Сам всадник был уродлив и пугающ. Его тело напоминало скрюченный корень старого дерева, а кожа блестела, словно покрытая слизью. На голове у него был массивный шлем, от которого тянулись два огромных изогнутых рога. Из прорезей шлема сияли два холодных огня, которые пробирали до мурашек. Он держал узду когтистыми пальцами, а на спине у него висела чёрная секира, настолько огромная, что казалось, она могла рассечь дом.

Позади него шли громлины. Эти сгорбленные существа с кожей, покрытой пятнами и язвами, двигались рывками, как жуки. Их лапы скребли землю, оставляя борозды, а глаза горели жадным светом. Они издавали утробные звуки, что-то между рычанием и хихиканьем, и их запах — смесь гнили и серы — заполнял воздух.

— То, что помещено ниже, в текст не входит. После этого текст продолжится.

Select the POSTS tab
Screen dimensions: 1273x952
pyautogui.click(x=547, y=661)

И вот они появились. Громбулы.

Первый громбул нёс дубину, сделанную из скрученных обломков дерева и металла. Его тело, массивное и покрытое шрамами, выглядело так, будто его собирали по частям. Каждый шаг сопровождался громовым звуком, который сотрясал дома.

Второй громбул держал длинное копьё с наконечником из чёрного металла, что сверкал, как обсидиан. Его лицо было почти человеческим, но перекошенное, будто кто-то вылепил его из мягкой глины и оставил застывать.

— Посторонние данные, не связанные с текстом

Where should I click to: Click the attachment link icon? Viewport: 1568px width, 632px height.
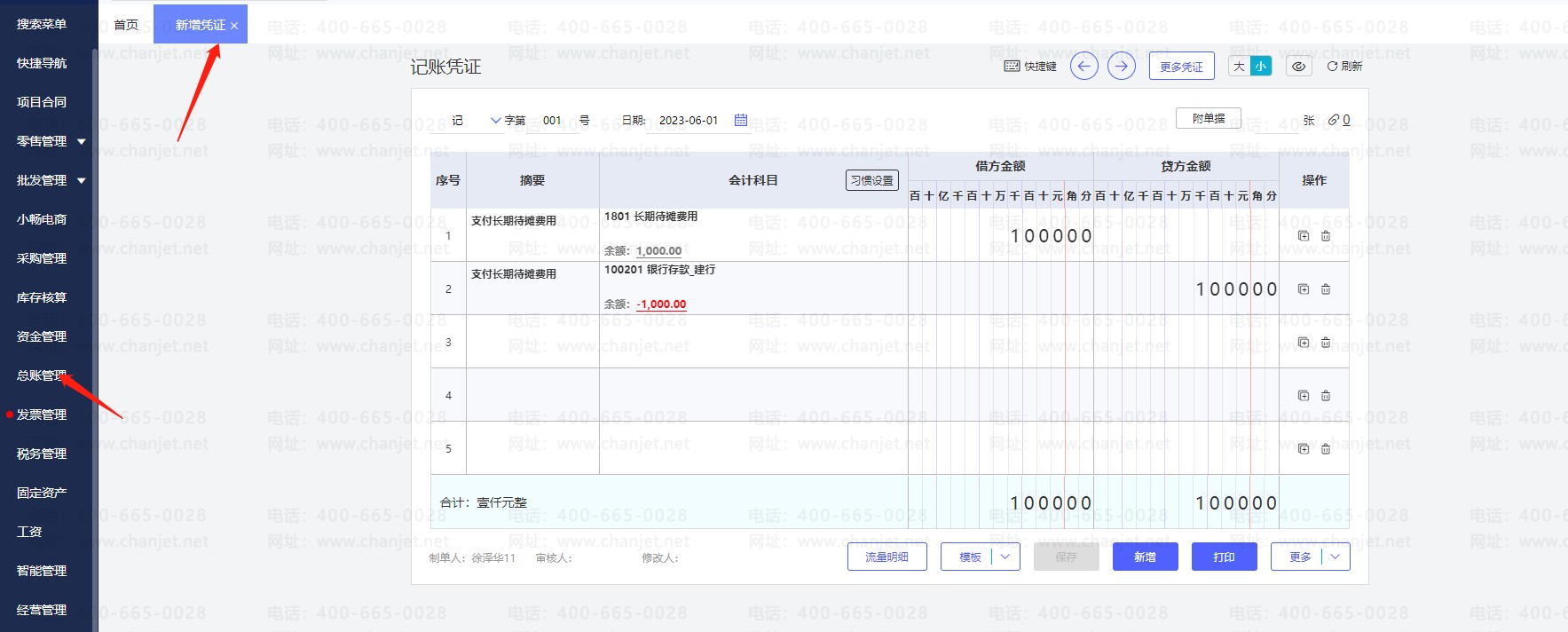1334,120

Третий громбул был самым ужасным. Его живот был огромным, как бочка, и закрыт стеклянной колбой, внутри которой находились люди. Я видел их лица, прижатые к стеклу. Кто-то кричал, кто-то молчал, уставившись пустым взглядом, а некоторые уже не двигались. Это было словно хоровод ужаса, заключённый в тело чудовища.

Караван остановился в центре деревни. Громлины разбрелись, их когти скребли стены домов. Один из них запрыгнул на крышу, принюхиваясь к дыму, выходящему из трубы. Громбулы начали обходить дома, их дыхание напоминало раскат грома, а глаза блестели яростью.

— Они ищут, — прошептала Эра. Её голос дрожал, но руки оставались крепко сжатыми.

Всадник не двигался. Его конь встал на месте, его голова дернулась, словно зверь что-то почуял. Но он ждал.

Деревня замерла. Люди прятались за занавесками, но я чувствовал, что стены их домов не спасут. Тени громбулов ложились на землю, как предвестники беды.

Шествие продолжалось, но тишина, что висела над деревней, становилась всё более удушающей.

Волчий Оскал

Деревня застыла в напряжённой тишине.